There's a book from the same authors that contains a more expansive list of
metaphors and examples.

------
DoreenMichele
_But the condition of poverty often entails one or more of these realities: a
lack of income (joblessness); a lack of preparedness (education); and a
dependency on government services (welfare). A.I. can address all three._

Wow, and not in a good way. Reading that makes me apoplectic. My first
instinct is to write something full of swear words and insults that wouldn't
meet HN guidelines.

First, poverty is gendered. One of the things that drives poverty for women is
the cultural expectation that we provide caregiving to our own children and
other relatives essentially for free and that society owes us nothing for this
imposition on our time and energy. There are other factors, but that's a big
one.

The next thing that drives poverty is various intractable personal problems,
such as health issues, learning disabilities and mental health issues.
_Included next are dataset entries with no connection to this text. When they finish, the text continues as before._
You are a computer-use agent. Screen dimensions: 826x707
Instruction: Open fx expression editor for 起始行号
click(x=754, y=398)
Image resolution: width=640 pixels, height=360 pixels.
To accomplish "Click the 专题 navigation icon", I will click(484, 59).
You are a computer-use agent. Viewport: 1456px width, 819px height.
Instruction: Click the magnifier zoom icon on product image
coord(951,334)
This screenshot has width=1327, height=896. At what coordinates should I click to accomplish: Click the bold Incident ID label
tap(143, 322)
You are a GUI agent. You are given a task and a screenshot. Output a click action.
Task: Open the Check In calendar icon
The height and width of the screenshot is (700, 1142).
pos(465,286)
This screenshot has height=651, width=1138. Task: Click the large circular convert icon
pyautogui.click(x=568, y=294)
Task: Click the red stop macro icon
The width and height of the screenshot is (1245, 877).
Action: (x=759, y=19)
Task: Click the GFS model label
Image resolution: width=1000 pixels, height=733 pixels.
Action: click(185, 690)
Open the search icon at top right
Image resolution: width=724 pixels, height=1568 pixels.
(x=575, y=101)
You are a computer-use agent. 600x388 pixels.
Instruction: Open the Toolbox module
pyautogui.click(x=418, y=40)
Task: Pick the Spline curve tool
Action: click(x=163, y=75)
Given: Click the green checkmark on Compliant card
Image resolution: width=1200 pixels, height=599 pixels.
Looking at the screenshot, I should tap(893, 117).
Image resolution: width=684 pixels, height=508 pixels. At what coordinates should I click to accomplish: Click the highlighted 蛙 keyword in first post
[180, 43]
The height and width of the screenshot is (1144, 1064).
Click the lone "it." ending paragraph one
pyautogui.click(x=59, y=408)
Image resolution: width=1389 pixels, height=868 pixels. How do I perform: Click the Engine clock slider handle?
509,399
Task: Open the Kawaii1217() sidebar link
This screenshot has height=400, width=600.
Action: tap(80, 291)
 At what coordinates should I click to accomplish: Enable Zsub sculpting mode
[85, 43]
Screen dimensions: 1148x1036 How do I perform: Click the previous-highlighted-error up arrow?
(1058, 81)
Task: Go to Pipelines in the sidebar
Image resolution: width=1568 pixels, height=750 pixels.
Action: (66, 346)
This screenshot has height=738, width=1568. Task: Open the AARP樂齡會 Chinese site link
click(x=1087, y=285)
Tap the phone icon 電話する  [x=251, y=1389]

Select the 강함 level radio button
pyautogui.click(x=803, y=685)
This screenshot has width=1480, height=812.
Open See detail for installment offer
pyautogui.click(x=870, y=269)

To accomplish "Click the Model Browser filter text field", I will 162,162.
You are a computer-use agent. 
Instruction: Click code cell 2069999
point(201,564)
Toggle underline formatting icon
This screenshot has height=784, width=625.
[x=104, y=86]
One
thing society can do to reduce the degree to which such issues separate the
Haves from the Have Nots is to provide universal health care.

Dependency on government services is driven in part by poor design of services
such that getting on them actively cripples your ability to get off of them.
This entire article sounds like a snide way to blame poor people for their
problems rather than look for actual solutions.

I can't believe they say in the same article that a) jobs are outright going
away and b) the solution for unemployed people is superior job matching
services. If there are no jobs to get, you don't have a matching problem.

This is such utter drivel. Wow.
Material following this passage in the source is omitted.